This morning I've been thinking about the letter b or things that begin with b that I could write about today, and not just a word but something I'm relating to. The word, break, or even more specifically the phrase, breaking out or breaking free, keeps coming to my mind and it's something I'm also feeling.
Throughout my life (and I imagine that I'm not the only one) I've had and continue to have experiences of getting stuck and feeling the need to break out of that thought process or pattern that I may be stuck in that may last for an hour, a day or a week or even for years. I'm fortunate to now recognize the descent into a hole fairly quickly. In fact, now I can see it happening as it is happening; however, I'm not great at stopping myself at that very moment, hence the need to break out after it's happened.

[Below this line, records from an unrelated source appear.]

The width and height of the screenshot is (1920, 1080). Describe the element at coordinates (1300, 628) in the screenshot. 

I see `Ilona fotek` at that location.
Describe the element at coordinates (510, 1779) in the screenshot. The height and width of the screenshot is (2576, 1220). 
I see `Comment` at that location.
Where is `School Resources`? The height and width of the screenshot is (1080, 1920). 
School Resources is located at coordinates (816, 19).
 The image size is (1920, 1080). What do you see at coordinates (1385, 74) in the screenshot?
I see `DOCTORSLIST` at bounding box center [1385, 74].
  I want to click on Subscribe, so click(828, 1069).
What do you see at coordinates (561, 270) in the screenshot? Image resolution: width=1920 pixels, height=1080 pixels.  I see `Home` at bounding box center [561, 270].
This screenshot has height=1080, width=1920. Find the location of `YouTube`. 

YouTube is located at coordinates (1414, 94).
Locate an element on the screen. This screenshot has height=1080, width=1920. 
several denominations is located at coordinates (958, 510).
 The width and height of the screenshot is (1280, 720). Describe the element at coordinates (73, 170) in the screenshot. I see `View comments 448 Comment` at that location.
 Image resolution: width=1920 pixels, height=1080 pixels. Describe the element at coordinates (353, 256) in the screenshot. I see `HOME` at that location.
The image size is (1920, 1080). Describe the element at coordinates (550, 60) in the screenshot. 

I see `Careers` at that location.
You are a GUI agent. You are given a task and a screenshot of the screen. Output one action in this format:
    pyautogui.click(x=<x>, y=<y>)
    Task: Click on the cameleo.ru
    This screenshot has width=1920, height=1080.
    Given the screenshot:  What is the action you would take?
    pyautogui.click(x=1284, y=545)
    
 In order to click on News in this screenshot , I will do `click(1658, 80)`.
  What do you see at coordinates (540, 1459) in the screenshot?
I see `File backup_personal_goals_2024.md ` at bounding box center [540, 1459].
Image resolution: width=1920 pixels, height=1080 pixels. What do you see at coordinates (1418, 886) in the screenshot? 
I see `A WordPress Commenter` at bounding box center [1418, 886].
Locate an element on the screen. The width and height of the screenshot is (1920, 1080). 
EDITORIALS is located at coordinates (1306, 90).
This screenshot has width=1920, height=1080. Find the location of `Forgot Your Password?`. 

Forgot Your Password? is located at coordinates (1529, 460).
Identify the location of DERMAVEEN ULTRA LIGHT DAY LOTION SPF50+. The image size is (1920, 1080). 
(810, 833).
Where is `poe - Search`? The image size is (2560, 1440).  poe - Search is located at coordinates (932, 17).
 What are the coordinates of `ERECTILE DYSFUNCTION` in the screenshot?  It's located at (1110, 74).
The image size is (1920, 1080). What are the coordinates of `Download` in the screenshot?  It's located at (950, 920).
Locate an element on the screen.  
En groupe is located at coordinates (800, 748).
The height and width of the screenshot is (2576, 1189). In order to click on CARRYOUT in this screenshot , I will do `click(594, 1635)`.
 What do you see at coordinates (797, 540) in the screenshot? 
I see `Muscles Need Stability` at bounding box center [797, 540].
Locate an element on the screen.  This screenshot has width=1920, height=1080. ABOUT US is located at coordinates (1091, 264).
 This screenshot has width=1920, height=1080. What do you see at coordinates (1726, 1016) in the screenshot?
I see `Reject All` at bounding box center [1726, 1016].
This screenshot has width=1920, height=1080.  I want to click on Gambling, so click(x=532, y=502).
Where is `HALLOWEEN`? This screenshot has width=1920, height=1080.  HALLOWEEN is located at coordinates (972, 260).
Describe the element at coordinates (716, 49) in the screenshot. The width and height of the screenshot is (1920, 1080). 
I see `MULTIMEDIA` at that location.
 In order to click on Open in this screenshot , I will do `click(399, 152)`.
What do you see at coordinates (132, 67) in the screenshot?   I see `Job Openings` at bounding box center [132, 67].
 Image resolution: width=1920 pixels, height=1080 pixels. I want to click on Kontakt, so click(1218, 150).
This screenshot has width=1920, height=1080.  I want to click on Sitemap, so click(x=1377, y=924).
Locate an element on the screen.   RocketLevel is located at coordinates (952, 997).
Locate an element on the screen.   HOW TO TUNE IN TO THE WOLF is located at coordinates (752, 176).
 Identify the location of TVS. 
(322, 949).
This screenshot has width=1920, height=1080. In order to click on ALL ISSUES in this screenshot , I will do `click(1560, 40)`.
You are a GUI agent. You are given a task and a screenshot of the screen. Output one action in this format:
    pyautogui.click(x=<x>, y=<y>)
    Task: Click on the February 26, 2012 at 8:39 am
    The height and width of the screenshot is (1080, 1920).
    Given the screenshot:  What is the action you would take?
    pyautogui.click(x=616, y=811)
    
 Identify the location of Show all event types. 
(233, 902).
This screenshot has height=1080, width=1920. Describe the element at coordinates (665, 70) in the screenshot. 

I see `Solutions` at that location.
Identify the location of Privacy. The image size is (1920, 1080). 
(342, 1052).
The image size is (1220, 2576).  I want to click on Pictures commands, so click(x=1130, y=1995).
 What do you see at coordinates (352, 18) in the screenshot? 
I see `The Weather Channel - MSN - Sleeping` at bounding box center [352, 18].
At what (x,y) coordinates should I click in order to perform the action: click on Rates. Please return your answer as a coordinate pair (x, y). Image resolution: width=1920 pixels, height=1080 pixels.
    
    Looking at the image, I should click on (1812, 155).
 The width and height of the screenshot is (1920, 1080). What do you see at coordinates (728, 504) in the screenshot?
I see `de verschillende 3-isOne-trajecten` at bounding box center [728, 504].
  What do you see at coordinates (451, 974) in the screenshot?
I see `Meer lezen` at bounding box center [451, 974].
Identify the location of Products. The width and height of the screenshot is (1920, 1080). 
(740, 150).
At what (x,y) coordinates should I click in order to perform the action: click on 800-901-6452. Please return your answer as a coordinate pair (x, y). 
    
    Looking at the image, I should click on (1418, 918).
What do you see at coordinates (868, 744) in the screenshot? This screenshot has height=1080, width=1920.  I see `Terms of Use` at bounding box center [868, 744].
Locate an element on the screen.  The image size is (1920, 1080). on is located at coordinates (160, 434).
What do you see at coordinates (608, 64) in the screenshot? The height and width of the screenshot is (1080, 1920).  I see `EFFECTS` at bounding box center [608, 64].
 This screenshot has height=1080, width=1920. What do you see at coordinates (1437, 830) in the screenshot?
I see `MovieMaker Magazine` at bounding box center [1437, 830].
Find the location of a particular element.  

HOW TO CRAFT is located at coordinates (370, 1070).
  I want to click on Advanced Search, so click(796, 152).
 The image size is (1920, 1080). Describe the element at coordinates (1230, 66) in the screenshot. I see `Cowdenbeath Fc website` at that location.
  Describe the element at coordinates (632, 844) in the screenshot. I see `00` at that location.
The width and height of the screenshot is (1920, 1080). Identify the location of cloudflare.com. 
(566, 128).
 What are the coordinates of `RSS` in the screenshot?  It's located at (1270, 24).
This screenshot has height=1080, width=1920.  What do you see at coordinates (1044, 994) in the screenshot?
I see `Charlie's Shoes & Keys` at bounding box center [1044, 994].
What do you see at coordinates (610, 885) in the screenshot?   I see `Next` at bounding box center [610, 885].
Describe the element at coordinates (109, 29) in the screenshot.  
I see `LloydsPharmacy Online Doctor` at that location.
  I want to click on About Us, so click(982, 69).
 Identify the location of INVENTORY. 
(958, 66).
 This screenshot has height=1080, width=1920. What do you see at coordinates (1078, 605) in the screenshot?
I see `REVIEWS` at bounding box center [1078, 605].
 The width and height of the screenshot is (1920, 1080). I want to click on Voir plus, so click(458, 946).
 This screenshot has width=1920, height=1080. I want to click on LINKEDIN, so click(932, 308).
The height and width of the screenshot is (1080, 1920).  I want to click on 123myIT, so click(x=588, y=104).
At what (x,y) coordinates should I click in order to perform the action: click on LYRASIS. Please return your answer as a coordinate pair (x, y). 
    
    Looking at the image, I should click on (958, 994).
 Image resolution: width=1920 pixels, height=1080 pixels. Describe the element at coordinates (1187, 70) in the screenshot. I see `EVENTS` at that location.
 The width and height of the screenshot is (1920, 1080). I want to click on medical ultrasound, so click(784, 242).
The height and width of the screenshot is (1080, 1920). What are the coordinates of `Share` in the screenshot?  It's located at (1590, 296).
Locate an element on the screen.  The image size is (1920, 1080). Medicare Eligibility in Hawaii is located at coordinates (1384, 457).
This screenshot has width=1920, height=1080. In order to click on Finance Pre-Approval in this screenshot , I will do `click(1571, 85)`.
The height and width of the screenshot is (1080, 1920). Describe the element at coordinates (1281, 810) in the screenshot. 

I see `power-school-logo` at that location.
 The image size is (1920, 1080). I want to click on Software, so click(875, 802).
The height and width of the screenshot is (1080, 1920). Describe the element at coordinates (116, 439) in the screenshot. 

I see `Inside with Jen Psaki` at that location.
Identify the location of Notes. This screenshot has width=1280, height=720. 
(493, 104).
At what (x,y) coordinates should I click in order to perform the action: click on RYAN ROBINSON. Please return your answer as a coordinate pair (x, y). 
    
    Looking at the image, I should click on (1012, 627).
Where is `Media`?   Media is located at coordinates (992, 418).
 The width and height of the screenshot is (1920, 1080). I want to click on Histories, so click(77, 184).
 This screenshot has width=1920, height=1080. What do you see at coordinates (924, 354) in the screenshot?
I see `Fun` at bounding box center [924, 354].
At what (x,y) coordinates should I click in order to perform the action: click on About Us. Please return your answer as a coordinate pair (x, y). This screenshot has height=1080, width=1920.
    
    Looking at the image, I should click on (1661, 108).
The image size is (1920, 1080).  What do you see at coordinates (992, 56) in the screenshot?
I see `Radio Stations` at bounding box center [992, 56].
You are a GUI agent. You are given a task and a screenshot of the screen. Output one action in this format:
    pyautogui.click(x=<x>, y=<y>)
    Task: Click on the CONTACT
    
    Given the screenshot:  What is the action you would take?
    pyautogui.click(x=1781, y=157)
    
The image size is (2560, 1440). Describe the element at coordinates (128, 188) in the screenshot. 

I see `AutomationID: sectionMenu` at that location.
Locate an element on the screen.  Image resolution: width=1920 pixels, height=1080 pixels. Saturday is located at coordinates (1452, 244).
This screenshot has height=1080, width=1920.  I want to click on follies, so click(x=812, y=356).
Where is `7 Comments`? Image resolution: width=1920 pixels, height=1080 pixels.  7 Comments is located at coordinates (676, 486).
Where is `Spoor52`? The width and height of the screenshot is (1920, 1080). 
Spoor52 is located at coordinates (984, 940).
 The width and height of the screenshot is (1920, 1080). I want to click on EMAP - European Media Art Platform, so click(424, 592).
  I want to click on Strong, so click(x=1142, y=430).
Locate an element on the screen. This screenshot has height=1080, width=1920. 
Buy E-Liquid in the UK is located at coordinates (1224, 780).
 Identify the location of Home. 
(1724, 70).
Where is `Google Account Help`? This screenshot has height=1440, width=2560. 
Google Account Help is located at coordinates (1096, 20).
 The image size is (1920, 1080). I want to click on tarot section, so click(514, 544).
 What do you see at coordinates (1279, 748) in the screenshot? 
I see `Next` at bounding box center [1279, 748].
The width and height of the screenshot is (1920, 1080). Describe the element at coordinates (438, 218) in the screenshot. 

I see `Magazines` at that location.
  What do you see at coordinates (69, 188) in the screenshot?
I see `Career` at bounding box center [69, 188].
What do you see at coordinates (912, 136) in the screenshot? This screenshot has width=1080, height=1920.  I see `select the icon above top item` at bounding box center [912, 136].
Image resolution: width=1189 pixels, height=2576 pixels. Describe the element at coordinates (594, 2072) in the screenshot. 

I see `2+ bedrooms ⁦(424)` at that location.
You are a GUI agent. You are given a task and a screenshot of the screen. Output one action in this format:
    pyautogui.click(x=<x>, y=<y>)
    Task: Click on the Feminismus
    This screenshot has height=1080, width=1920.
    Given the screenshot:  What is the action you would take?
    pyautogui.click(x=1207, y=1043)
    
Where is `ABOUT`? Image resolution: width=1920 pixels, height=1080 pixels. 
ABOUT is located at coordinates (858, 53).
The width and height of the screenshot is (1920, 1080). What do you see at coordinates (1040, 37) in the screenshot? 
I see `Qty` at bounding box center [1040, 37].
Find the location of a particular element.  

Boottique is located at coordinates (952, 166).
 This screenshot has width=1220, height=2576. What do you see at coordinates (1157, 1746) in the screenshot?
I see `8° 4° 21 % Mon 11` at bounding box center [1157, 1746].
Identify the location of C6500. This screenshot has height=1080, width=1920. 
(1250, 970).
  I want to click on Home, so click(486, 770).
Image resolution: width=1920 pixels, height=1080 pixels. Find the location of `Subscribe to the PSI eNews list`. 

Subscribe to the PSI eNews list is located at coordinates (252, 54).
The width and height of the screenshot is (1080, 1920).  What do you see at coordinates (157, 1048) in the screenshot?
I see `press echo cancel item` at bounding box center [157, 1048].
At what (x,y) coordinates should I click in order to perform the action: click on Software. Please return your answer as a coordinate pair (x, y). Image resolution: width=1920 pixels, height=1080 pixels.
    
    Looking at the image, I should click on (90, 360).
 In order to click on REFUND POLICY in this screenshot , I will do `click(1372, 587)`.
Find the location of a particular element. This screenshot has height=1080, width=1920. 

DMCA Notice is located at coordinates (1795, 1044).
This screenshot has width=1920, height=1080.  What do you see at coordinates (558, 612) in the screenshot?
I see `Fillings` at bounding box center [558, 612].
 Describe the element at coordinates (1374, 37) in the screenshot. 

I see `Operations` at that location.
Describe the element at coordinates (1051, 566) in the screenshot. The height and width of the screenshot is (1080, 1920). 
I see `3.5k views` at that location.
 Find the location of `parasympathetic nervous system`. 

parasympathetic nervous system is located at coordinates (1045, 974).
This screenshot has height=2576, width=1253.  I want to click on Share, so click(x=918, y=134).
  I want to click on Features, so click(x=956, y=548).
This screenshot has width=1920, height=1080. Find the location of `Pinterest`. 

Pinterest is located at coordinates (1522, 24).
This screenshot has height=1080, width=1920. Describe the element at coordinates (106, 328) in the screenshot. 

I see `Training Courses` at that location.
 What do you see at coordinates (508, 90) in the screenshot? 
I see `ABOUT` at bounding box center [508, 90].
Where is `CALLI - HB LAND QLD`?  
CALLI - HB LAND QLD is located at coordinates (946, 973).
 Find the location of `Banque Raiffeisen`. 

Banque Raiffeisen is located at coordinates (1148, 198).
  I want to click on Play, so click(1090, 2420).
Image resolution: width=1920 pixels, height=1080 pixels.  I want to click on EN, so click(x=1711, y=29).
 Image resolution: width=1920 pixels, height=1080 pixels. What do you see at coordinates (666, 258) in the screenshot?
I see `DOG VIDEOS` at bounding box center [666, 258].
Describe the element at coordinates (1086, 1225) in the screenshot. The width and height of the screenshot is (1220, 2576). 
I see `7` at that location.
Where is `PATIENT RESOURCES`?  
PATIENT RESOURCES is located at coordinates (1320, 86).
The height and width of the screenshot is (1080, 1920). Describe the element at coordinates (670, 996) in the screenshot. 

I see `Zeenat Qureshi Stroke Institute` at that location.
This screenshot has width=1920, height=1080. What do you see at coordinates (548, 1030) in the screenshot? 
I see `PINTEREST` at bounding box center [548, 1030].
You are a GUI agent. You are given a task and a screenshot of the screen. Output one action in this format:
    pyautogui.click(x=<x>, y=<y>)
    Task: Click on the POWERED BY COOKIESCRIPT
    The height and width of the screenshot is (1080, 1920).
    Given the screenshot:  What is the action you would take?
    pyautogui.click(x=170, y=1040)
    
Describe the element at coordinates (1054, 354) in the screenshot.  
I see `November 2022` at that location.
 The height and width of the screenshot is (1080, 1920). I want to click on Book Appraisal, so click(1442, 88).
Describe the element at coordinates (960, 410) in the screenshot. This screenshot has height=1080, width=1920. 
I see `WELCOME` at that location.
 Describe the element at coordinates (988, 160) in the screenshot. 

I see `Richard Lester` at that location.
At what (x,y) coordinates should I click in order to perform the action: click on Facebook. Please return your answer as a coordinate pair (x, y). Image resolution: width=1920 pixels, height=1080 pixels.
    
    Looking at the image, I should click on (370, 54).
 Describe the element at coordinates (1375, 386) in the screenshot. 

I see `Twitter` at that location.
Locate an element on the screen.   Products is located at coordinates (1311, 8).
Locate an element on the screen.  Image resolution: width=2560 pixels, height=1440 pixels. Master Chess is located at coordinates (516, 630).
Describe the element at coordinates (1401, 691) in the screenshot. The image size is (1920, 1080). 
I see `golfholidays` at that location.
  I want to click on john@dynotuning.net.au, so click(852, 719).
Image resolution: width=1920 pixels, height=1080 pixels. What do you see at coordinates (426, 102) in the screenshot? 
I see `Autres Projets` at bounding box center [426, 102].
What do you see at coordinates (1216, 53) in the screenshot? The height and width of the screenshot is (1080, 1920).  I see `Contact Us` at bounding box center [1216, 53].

As I was thinking about the phrase, breaking out, the word brake also came to my mind. Breaking and braking mean different things; however, I have found that they're absolutely related to each other (at least in my world).
One of the definitions of brake is to be slowed down or stopped, as in braking. One of the meanings of the word, break means to cause to come apart by force. If I'm wanting to break out of a negative thought or a mood or habit then I need to put on the brakes and stop right where I am in order to change that thought or action.
Most of us have things in our lives that we'd love to break free from. For me, today it's a feeling I can't quite describe, one of a little sadness and disappointment that I felt in an instant last evening and know exactly where it came from. This morning I awoke knowing that today I would be taking on that task of breaking free from that feeling and putting on the brakes to the negative thoughts that helped perpetuate that feeling.
Prayer and working out have helped put me on the right path; now I'm thinking it's time for some great music and dancing. I think that will just about take care of it; at least for today.